Back in 2007, Klein wrote To Full Term following the story of her fifth pregnancy – but only her second that went to full term. Before that, she had gone through three miscarriages and the premature birth of her first daughter. She’s made it her mission to make sure other women don’t go through the same struggles.

“If you talk to ten women, nine, maybe ten of them are going to tell you ‘I had a miscarriage and what my doctor said to me was that this is nature’s way of taking care of a problem,” says Klein.

One problem can be chromosomal abnormalities in the baby. But researchers like Dr Mary Stevenson, the director of the recurrent pregnancy loss program at the University of Chicago, have found that this is true for early losses, but at 10 weeks or later, there’s only a 5 percent likelihood that chromosomal abnormalities are the cause.

“That means 95 percent of these women have something else going on,” says Klein. “That miscarriage wasn’t just a sad day; it was a medical symptom that’s overlooked.”

The problem is that current medical guidelines in the US recommend that doctors wait until a woman has had two or more pregnancy losses before doing any testing to determine whether there were treatable causes.

All this is to say: “Arm yourself with facts,” says Klein.
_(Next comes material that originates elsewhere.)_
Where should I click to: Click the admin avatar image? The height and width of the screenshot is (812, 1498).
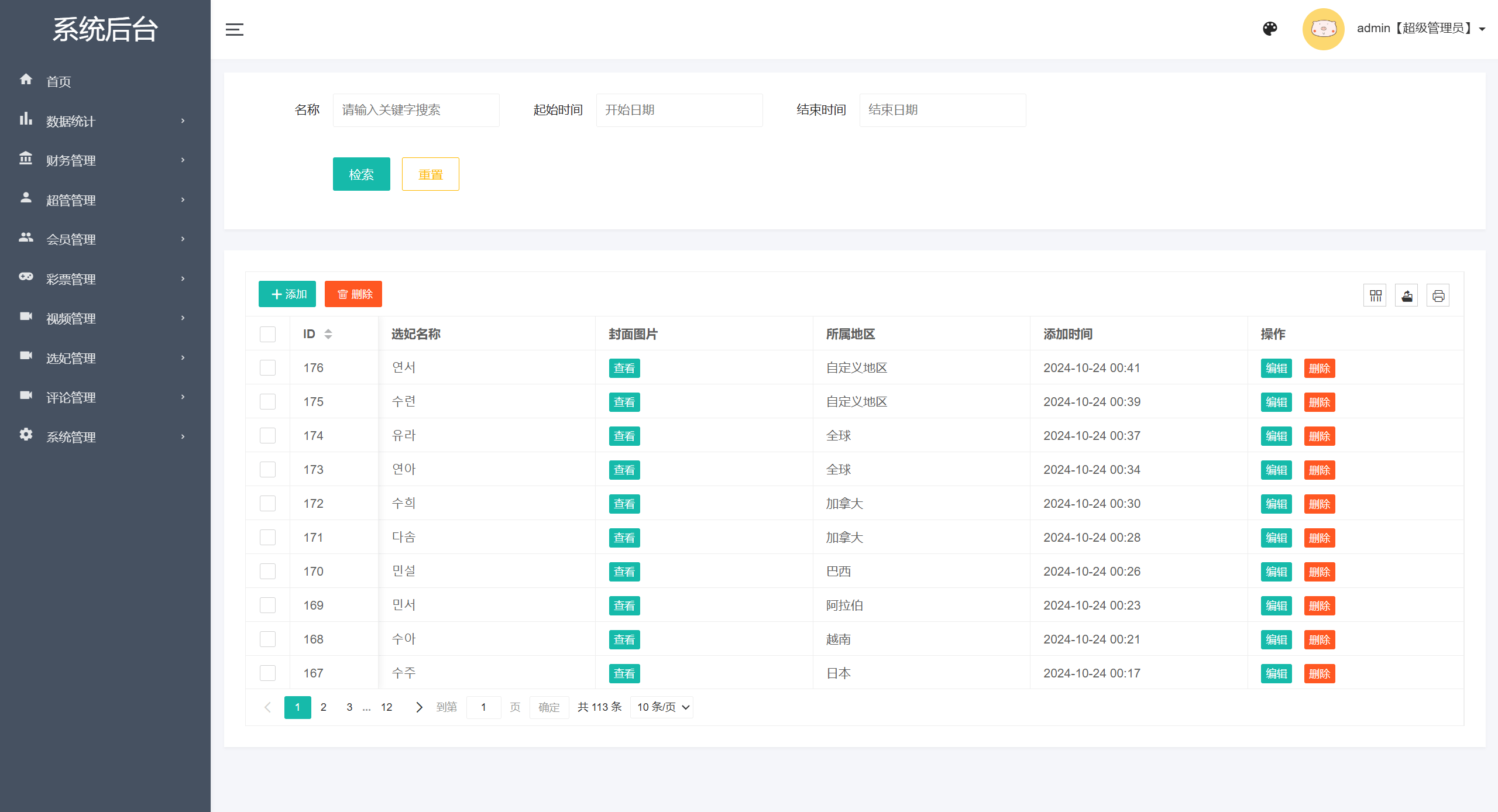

And for women who are in their 20s and 30s, looking toward family planning in their future, Fleming says the best way to prepare for such a devastating potential reality is to reject isolation, to practice empathy: “Realizing that your friends and colleagues are going to go through it and how we can support them, and then if it does happen to you, how you would want to be supported in return.”

And that’s what the larger cultural conversation needs too: empathy. It’s time to listen to what women with first hand experiences are saying, and talk, think, write about miscarriage so no one has to grieve in silence.